October 31, 2008


Saving the Universe Darkly: a review of Donnie Darko (2001), Written and Directed by Richard Kelly (Art Livingston, Gilbert)

Sometimes an artist, if he possesses enough artistic integrity, can create something more true than his conscious beliefs could anticipate. Oscar Wilde made a habit of writing morality fables completely contradicting his decadent aestheticism. Donnie Darko is a prime example of profound theological vision lurking beneath surface confusion. Director Richard Kelly's audio track on the CD version actually trivializes his own creation, and he seems oblivious. One hopes it stems from modesty, but I can't detect it. Most curious.

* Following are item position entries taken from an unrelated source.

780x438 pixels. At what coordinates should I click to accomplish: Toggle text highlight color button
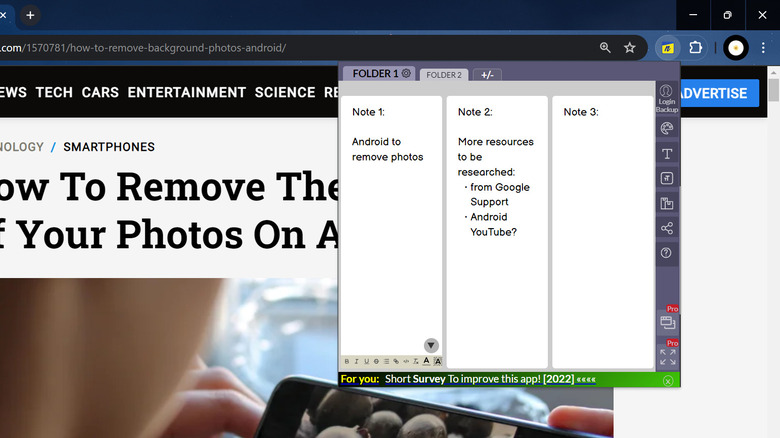438,361
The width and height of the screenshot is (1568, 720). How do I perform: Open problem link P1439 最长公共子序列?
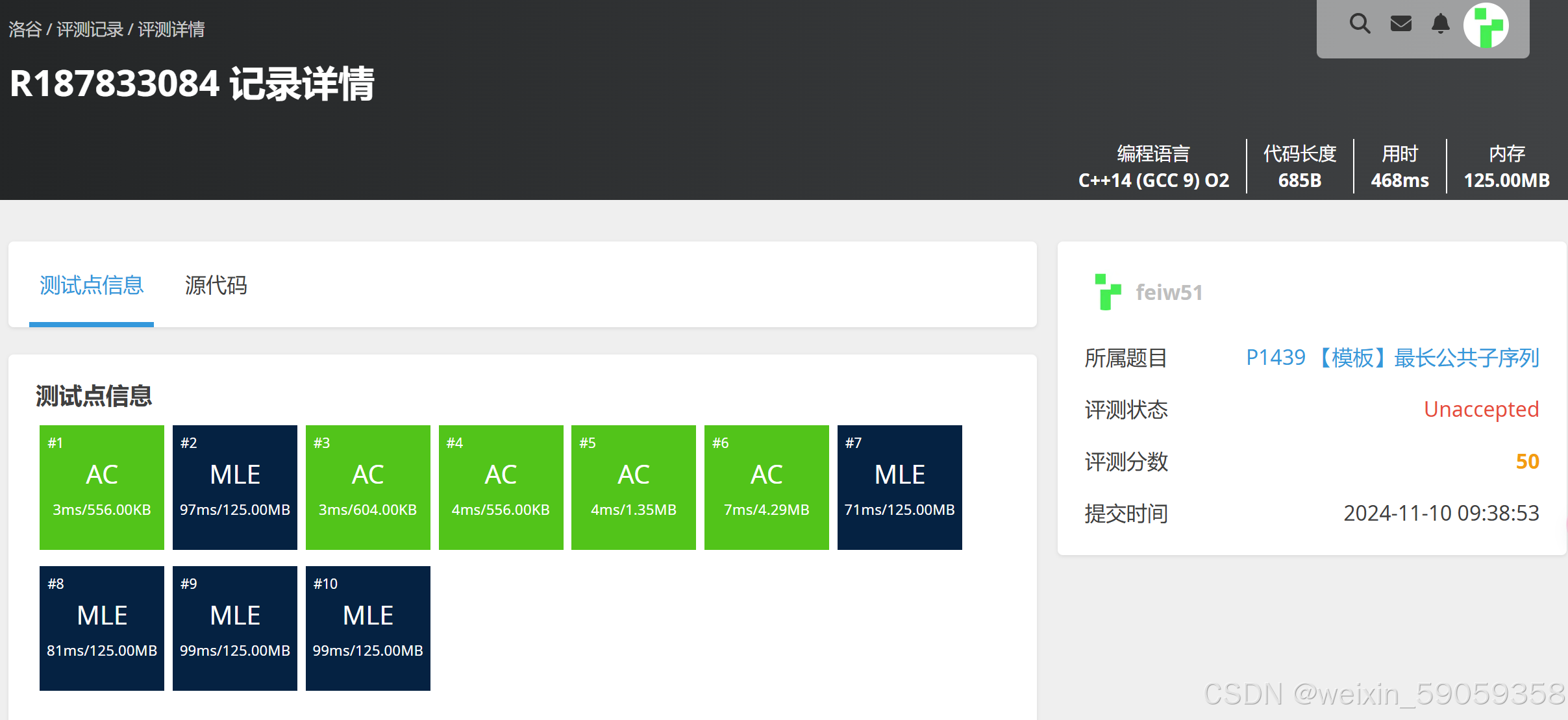(x=1393, y=357)
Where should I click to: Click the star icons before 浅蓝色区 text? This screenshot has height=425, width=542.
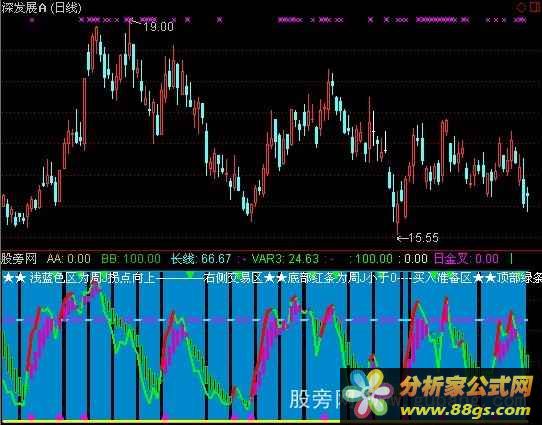point(14,277)
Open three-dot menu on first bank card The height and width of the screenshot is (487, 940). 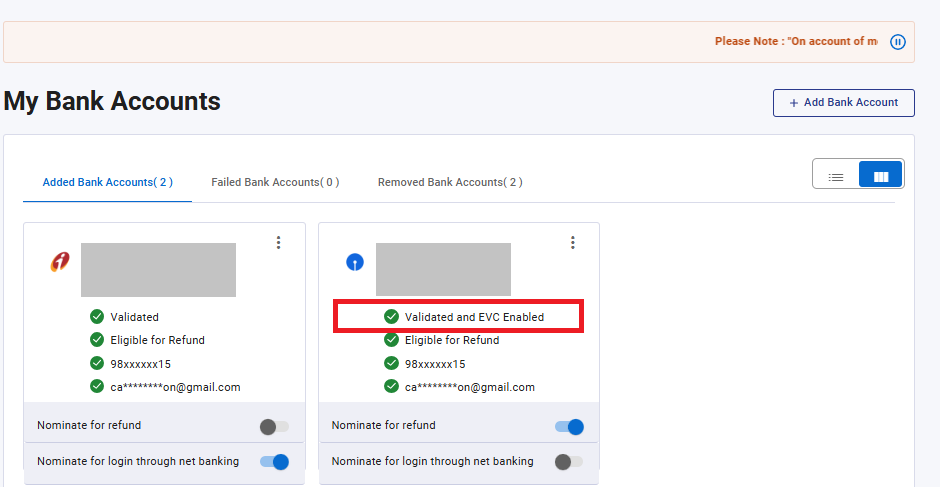tap(278, 243)
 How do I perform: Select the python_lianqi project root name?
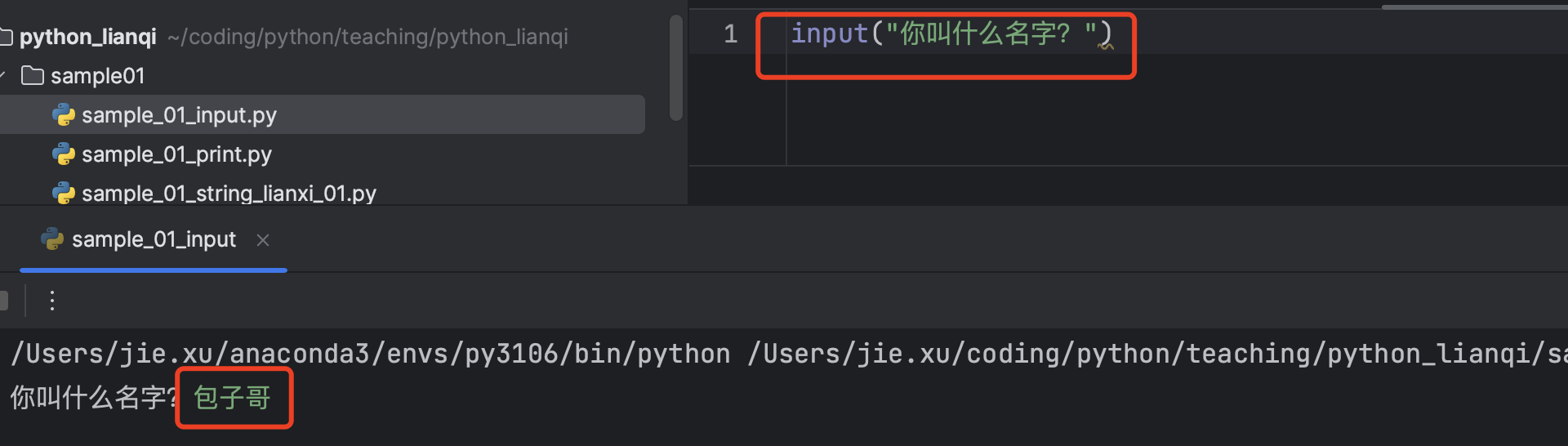87,37
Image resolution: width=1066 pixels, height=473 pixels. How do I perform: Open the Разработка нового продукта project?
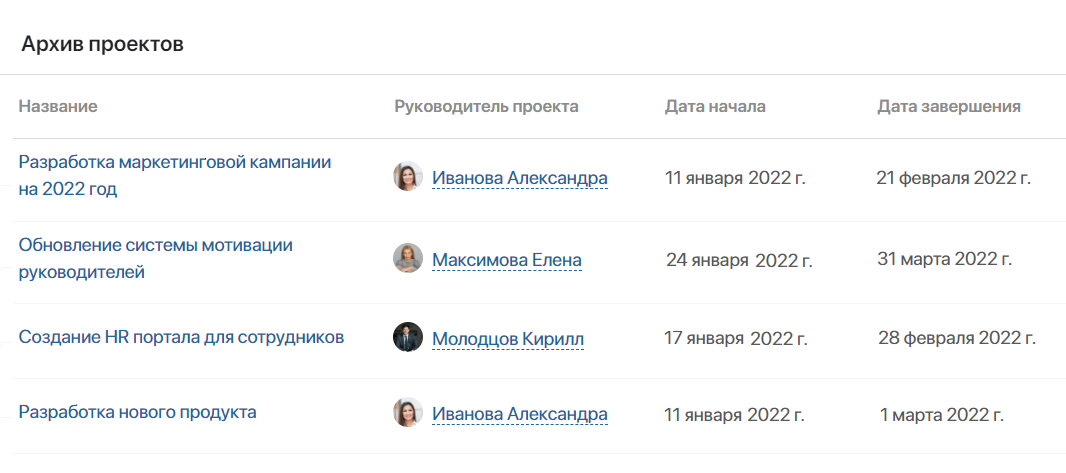click(137, 412)
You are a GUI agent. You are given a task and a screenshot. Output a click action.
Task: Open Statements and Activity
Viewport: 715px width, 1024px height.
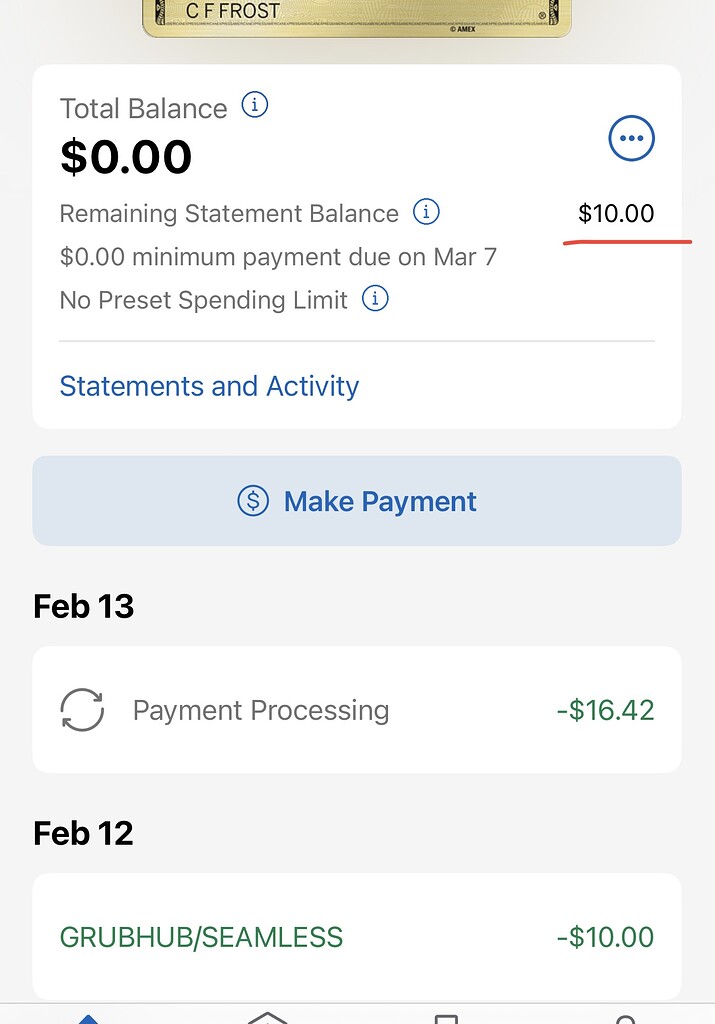click(209, 386)
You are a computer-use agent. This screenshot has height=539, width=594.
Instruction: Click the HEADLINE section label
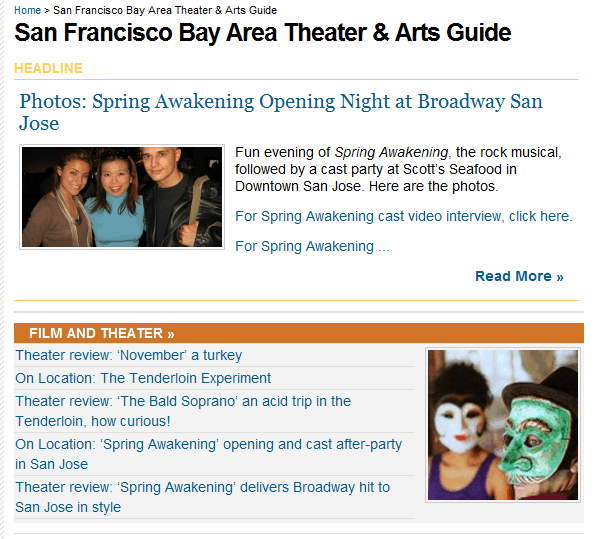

The tale is as complex and as simple as a Charles Williams novel, which this story remarkably resembles. A viewer could (just) possibly interpret it as the psychotic delusions of a teenaged paranoid schizophrenic, one who sees visions of a six-foot rabbit who tells him to perform such acts as destroying his school's water pipes and planting an ax into the skull of the school mascot's statue, while writing on the ground, "They made me do it." Frankly, if I were Donnie, I would like the credit myself. Well, could be just a story about a nutty kid. But nowhere as interesting as the alternative interpretation, internally consistent, that a highly disturbed young man has become the genuine conduit for saving the universe.

This reading of the action so enriches the meaning that, after my fourth viewing of the movie, it continues to reveal new insights. But one must accept the plot on its own terms by not coming to it with preconceived notions of how a time travel story usually plays out. This requires a little information so as to get oriented: an airline engine inexplicably falls on Donnie's bedroom and he wakes on a golf course, where he begins having visions of Frank (the bunny rabbit from Hell). What unfolds is that somehow an unstable tangent universe has been created, and Donnie gains access to understanding what is happening and realizes that, unless someone (Donnie himself) can permit a portal for the disappearance of that world, our universe will be destroyed. Oh, we even get an explanation for Frank that is plausible in the context of the story.

What we have then is a profound understanding of a basic Christian concept, to which St. Paul refers when calling the Church "the Body of Christ," and Charles Williams extends to all creation in his concept of Coinherence--all being interrelated and interlocking as each part depends on all the other parts. I cannot see how Kelly could have put it there by accident.

It's been our experience that it isn't uncommon for an artist to stumble into telling the One Story accidentally.